TASK TO COMPLETE: Recast every line of the records below as a JSON list of strings, one string per line, and leave out blank lines.

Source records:
____________________

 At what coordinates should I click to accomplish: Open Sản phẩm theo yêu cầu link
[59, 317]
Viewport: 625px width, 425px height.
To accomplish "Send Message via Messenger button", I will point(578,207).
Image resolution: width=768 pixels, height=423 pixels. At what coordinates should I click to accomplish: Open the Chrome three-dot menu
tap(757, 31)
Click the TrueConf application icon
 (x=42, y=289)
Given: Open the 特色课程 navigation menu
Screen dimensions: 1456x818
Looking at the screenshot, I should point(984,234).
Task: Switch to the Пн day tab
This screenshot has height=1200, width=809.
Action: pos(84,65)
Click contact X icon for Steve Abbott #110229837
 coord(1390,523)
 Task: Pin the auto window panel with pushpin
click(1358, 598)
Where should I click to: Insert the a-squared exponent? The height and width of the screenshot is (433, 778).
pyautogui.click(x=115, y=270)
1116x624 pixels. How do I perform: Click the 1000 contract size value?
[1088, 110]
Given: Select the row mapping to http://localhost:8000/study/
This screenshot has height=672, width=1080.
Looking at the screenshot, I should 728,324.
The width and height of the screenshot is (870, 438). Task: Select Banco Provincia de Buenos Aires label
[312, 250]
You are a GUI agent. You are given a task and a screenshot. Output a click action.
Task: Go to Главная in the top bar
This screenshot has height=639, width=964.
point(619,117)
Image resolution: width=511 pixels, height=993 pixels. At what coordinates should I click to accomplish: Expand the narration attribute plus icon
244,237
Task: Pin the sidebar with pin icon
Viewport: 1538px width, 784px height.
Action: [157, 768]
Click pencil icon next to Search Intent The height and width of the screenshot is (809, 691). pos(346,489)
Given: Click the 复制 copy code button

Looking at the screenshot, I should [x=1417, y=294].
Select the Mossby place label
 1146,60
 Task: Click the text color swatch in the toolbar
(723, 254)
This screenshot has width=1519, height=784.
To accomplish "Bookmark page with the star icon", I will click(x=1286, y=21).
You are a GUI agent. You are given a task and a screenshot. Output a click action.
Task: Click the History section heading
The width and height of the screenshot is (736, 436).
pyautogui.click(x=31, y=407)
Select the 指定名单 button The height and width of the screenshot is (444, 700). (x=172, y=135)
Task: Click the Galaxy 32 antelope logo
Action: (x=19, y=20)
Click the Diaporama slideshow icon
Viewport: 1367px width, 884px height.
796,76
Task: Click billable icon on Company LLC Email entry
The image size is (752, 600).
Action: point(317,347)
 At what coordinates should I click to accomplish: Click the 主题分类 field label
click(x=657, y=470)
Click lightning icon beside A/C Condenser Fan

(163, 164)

____________________

WRITTEN ANSWER:
[
  " At what coordinates should I click to accomplish: Open Sản phẩm theo yêu cầu link",
  "[59, 317]",
  "Viewport: 625px width, 425px height.",
  "To accomplish \"Send Message via Messenger button\", I will point(578,207).",
  "Image resolution: width=768 pixels, height=423 pixels. At what coordinates should I click to accomplish: Open the Chrome three-dot menu",
  "tap(757, 31)",
  "Click the TrueConf application icon",
  " (x=42, y=289)",
  "Given: Open the 特色课程 navigation menu",
  "Screen dimensions: 1456x818",
  "Looking at the screenshot, I should point(984,234).",
  "Task: Switch to the Пн day tab",
  "This screenshot has height=1200, width=809.",
  "Action: pos(84,65)",
  "Click contact X icon for Steve Abbott #110229837",
  " coord(1390,523)",
  " Task: Pin the auto window panel with pushpin",
  "click(1358, 598)",
  "Where should I click to: Insert the a-squared exponent? The height and width of the screenshot is (433, 778).",
  "pyautogui.click(x=115, y=270)",
  "1116x624 pixels. How do I perform: Click the 1000 contract size value?",
  "[1088, 110]",
  "Given: Select the row mapping to http://localhost:8000/study/",
  "This screenshot has height=672, width=1080.",
  "Looking at the screenshot, I should 728,324.",
  "The width and height of the screenshot is (870, 438). Task: Select Banco Provincia de Buenos Aires label",
  "[312, 250]",
  "You are a GUI agent. You are given a task and a screenshot. Output a click action.",
  "Task: Go to Главная in the top bar",
  "This screenshot has height=639, width=964.",
  "point(619,117)",
  "Image resolution: width=511 pixels, height=993 pixels. At what coordinates should I click to accomplish: Expand the narration attribute plus icon",
  "244,237",
  "Task: Pin the sidebar with pin icon",
  "Viewport: 1538px width, 784px height.",
  "Action: [157, 768]",
  "Click pencil icon next to Search Intent The height and width of the screenshot is (809, 691). pos(346,489)",
  "Given: Click the 复制 copy code button",
  "Looking at the screenshot, I should [x=1417, y=294].",
  "Select the Mossby place label",
  " 1146,60",
  " Task: Click the text color swatch in the toolbar",
  "(723, 254)",
  "This screenshot has width=1519, height=784.",
  "To accomplish \"Bookmark page with the star icon\", I will click(x=1286, y=21).",
  "You are a GUI agent. You are given a task and a screenshot. Output a click action.",
  "Task: Click the History section heading",
  "The width and height of the screenshot is (736, 436).",
  "pyautogui.click(x=31, y=407)",
  "Select the 指定名单 button The height and width of the screenshot is (444, 700). (x=172, y=135)",
  "Task: Click the Galaxy 32 antelope logo",
  "Action: (x=19, y=20)",
  "Click the Diaporama slideshow icon",
  "Viewport: 1367px width, 884px height.",
  "796,76",
  "Task: Click billable icon on Company LLC Email entry",
  "The image size is (752, 600).",
  "Action: point(317,347)",
  " At what coordinates should I click to accomplish: Click the 主题分类 field label",
  "click(x=657, y=470)",
  "Click lightning icon beside A/C Condenser Fan",
  "(163, 164)"
]